--- Provided passage Enclosed Below ---

4 Surprising Ways to Worry Less (Backed by Science)

Do you worry a lot? It’s easy to do. There are so many unknowns in life and so many ways you could potentially be harmed, rejected, or lose your resources. Sickness, job loss, betrayal, rejection, academic failure, ending up alone, aging, poverty, crime, and terrorism are some of the most common themes of worrying thoughts. Constant, ongoing worry is the cardinal symptom of a mental health condition known as generalized anxiety disorder, but some worrying is just part of being human. Our brains are wired to worry. In fact, research shows that our brains generate scenarios of possible future events in order to prepare our brains and bodies to deal with them. When our ancestors lived in the jungle, those who best predicted where the predators were lurking were more likely to live and pass on their genes to future generations. That being said, worry can kill your joy, take you out of the present, and become a self-sabotaging habit that drains your energy. But research keeps finding new, proven ways to help you worry less. Read on to find out what these are.

4 Surprising Ways to Worry Less (Backed by Science)

1. Learn acceptance-based mindfulness meditation.

--- End of Enclosed Provided passage ---

> [Work request 1]:
Summarize the passage on worrying less in two sentences.
> [Work request 2]:
In the passage on worrying less, what is named as the cardinal symptom of generalized anxiety disorder?
> [Work request 3]:
Carry the passage on worrying less forward from its final line, "1. Learn acceptance-based mindfulness meditation."
The entries after this point are not used in any task.

--- Dataset content Enclosed Below ---

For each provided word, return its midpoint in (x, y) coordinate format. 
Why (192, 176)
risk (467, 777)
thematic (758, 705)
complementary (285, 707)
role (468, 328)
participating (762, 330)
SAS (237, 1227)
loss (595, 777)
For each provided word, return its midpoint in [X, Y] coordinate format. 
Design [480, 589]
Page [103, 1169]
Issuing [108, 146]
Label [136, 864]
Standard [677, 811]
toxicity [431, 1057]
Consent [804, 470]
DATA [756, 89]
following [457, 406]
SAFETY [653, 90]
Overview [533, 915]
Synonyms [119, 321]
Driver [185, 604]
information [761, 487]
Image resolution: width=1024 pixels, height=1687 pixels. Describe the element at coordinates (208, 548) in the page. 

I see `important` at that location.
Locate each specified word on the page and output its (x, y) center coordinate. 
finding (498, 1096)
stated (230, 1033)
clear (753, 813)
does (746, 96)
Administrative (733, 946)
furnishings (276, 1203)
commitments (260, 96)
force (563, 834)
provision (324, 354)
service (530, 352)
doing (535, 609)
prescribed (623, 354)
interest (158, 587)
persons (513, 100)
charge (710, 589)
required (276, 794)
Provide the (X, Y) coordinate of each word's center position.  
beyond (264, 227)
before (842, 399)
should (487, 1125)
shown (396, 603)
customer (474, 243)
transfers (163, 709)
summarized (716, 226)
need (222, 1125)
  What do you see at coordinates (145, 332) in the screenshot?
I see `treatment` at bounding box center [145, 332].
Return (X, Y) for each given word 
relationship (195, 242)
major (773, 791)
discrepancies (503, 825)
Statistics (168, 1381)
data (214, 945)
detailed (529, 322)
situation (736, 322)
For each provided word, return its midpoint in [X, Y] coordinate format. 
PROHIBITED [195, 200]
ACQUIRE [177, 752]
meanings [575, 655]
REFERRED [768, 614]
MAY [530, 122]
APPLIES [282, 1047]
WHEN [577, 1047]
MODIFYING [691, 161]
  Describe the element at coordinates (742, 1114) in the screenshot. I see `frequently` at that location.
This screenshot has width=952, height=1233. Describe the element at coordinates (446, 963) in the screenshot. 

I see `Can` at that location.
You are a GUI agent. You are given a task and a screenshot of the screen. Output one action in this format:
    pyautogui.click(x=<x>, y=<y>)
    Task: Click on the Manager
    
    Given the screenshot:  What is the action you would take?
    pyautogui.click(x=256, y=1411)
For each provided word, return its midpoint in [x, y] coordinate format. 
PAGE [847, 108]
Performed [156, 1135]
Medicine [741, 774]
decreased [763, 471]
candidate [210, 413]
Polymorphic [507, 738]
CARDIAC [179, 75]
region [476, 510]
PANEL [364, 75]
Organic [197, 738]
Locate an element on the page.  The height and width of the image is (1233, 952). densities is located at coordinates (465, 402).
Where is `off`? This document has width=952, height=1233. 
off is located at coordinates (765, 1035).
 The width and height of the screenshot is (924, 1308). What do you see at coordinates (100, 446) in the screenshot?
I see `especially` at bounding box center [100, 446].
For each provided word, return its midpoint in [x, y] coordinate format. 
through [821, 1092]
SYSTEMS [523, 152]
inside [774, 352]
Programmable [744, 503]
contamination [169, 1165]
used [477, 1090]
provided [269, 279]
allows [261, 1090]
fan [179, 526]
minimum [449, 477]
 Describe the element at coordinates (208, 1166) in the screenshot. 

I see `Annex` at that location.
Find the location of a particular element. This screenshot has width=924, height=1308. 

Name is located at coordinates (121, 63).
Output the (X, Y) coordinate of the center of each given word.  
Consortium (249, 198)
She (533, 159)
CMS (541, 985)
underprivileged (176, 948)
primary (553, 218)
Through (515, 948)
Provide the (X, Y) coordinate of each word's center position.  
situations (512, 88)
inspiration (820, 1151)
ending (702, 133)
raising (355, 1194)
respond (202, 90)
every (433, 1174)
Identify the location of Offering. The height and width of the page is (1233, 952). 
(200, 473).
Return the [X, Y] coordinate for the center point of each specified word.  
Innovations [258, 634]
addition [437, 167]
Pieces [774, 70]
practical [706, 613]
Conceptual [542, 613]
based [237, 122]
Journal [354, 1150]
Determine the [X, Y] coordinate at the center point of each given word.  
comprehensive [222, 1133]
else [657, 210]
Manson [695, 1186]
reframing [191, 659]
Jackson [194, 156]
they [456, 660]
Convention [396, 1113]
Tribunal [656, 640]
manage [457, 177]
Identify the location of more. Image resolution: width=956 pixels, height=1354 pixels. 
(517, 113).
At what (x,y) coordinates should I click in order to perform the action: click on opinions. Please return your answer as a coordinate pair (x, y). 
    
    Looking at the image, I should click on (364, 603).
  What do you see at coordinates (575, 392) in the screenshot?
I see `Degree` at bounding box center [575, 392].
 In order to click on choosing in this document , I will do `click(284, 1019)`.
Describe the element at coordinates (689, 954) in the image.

--- End of Enclosed Dataset content ---

> [Answer section 1]:
Worrying is part of being human because our brains generate scenarios of possible future events to prepare us to deal with them, though constant, ongoing worry is the cardinal symptom of generalized anxiety disorder. Worry can kill joy and drain energy, but research keeps finding new, proven ways to help people worry less.

> [Answer section 2]:
Constant, ongoing worry.

> [Answer section 3]:
While the traditional view of mindfulness meditation is that it involves sitting quietly and watching the breath, this is only one of many ways of practicing mindfulness. Watching the breath is a way of training your attention, but there is another form of mindfulness meditation that focuses on calmly accepting your ongoing inner experience, thereby taking away some of its sting. A 2017 study compared the effects of attention-based versus acceptance-based mindfulness to a control condition (progressive muscle relaxation) in reducing short-term worry. The attention-based meditation group focused on watching the breath and bringing their attention back to the breath when their minds wandered. By contrast, the acceptance-based meditation group focused on just noticing and allowing, perhaps labeling, whatever inner experiences naturally emerged for them, including thoughts, feelings, or physical sensations.